[Instructions for the task] Copy out the lines below word for word, leaving out the pictures.

[Extracted records]
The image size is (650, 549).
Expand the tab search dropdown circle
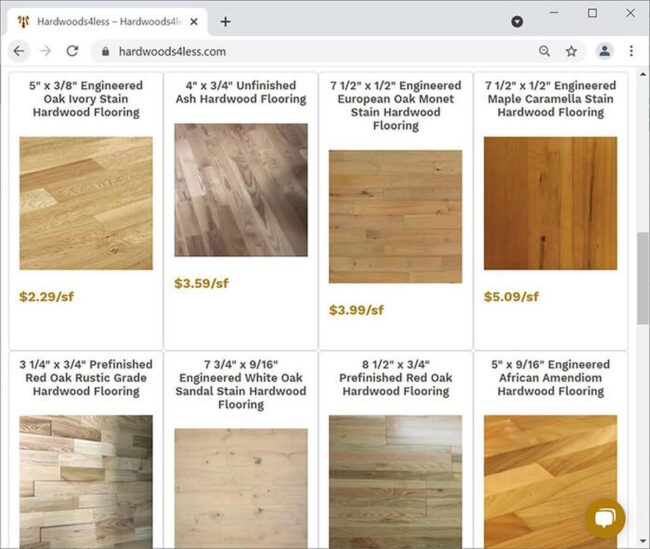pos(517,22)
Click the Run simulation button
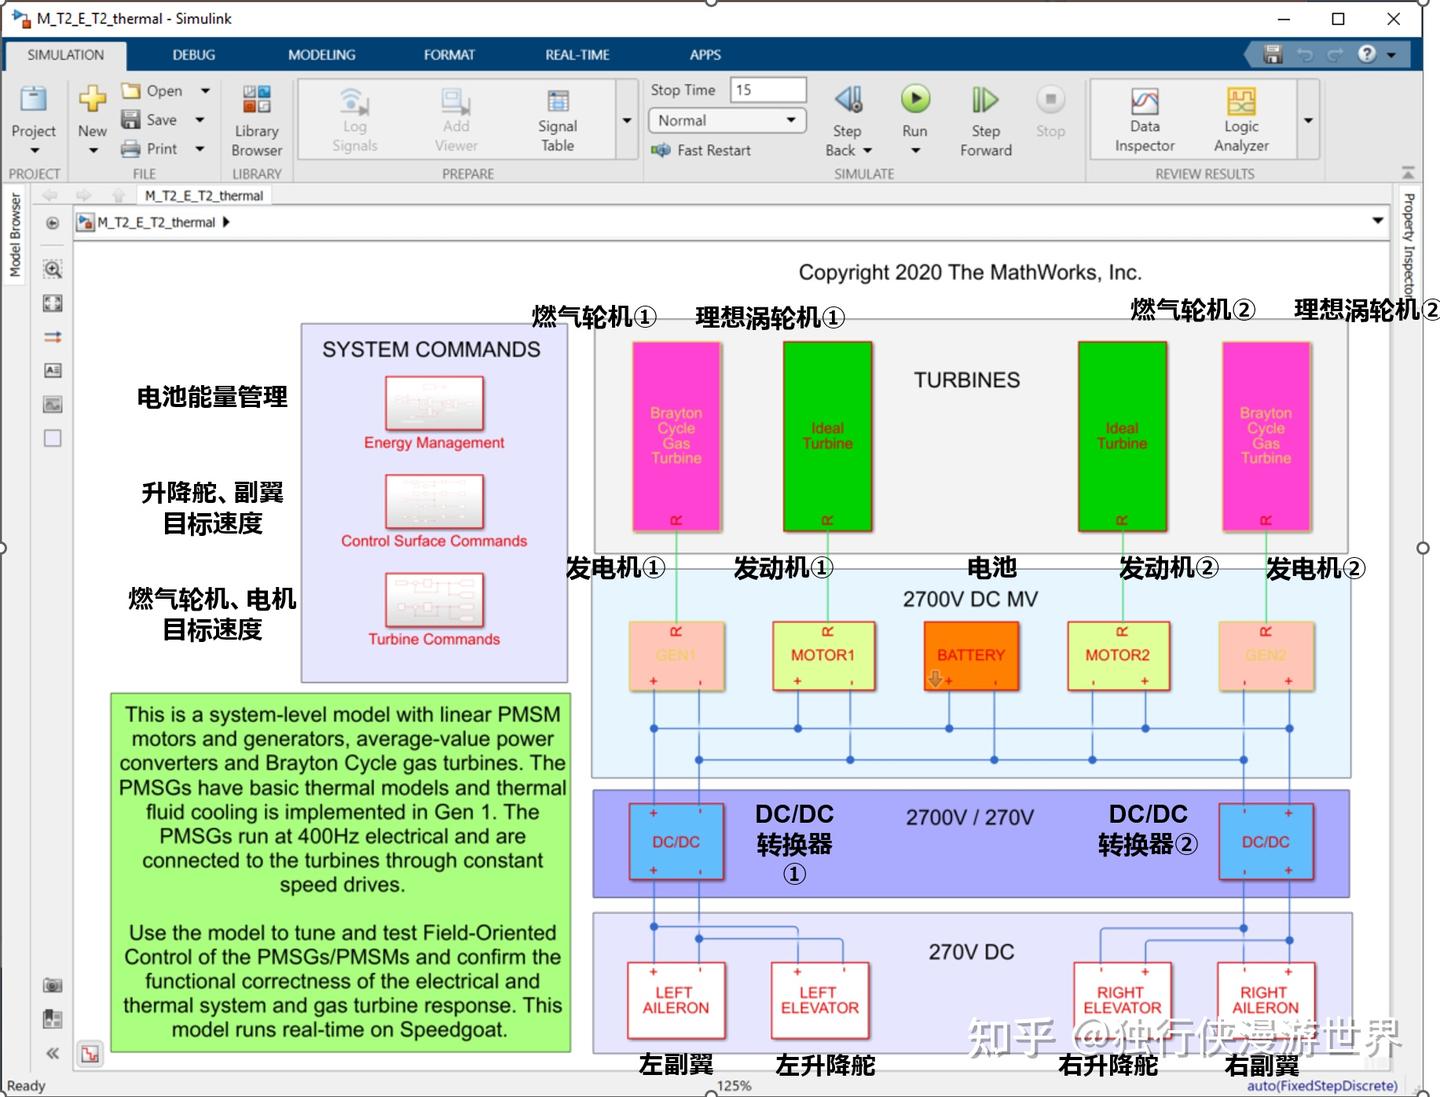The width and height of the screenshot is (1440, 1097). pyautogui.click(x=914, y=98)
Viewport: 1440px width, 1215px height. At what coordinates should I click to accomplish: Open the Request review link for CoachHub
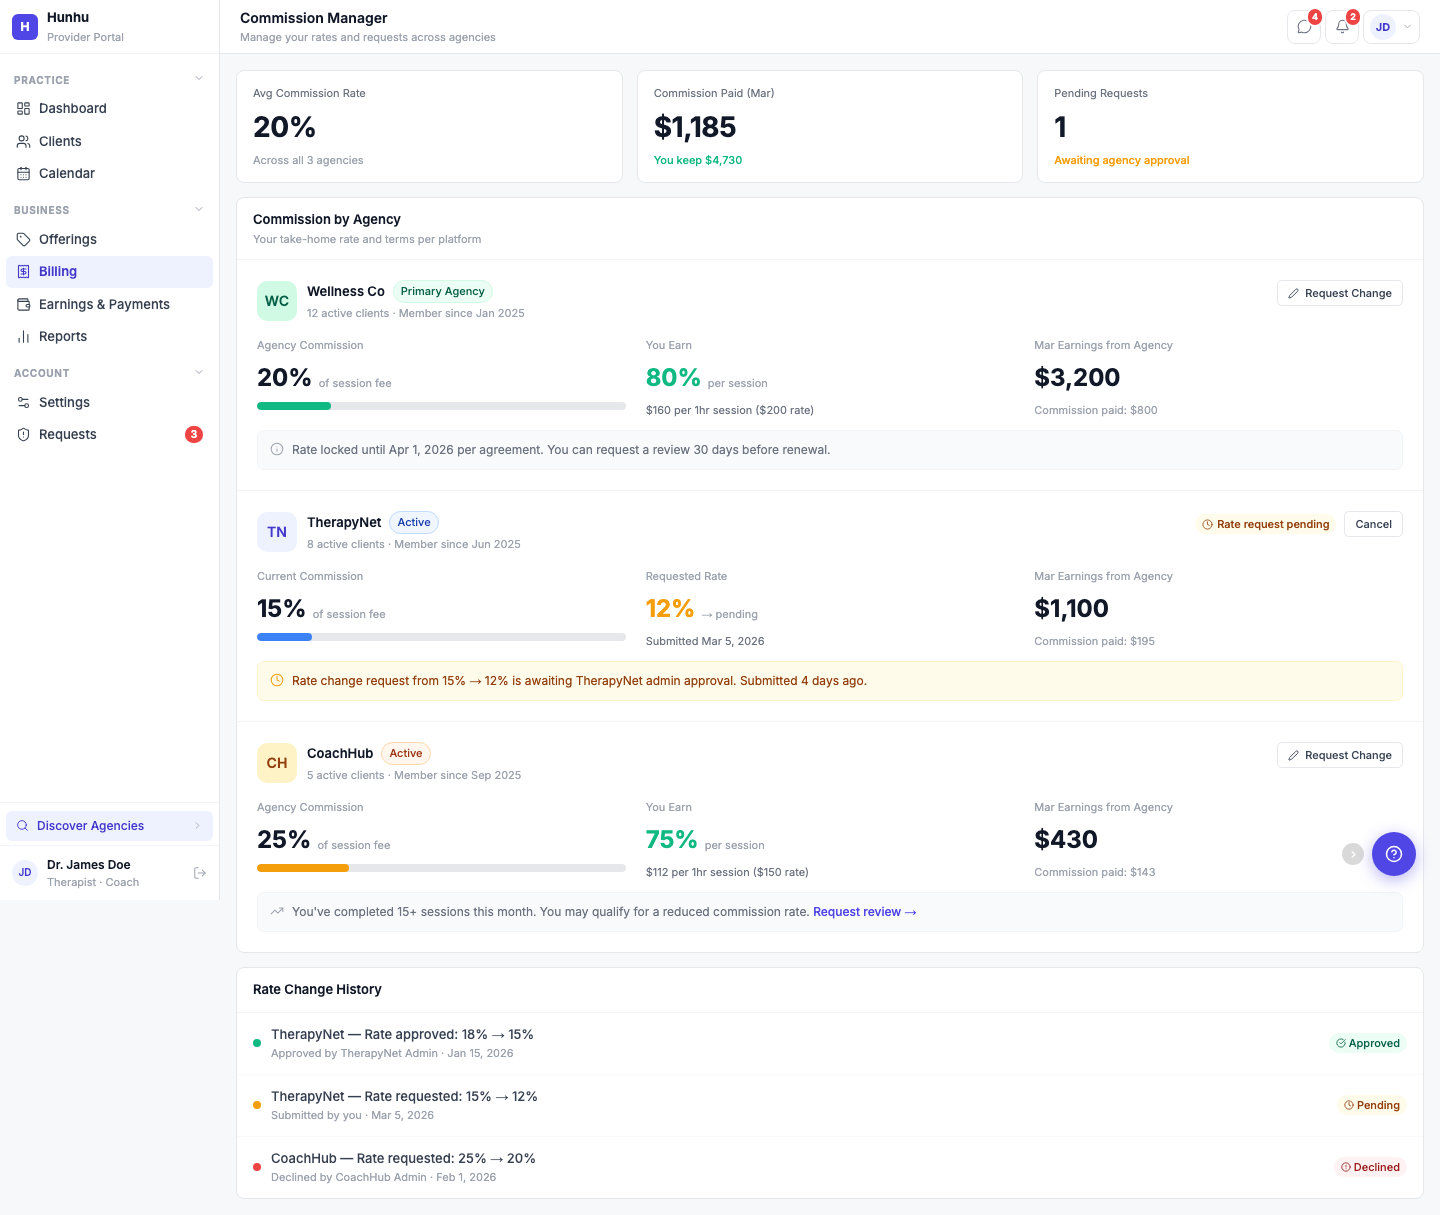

[Result of this exercise]
The image size is (650, 549).
Expand the tab search dropdown circle
pos(517,22)
Click the Run simulation button
The width and height of the screenshot is (1440, 1097). pyautogui.click(x=914, y=98)
Viewport: 1440px width, 1215px height. At what coordinates should I click to accomplish: Open the Request review link for CoachHub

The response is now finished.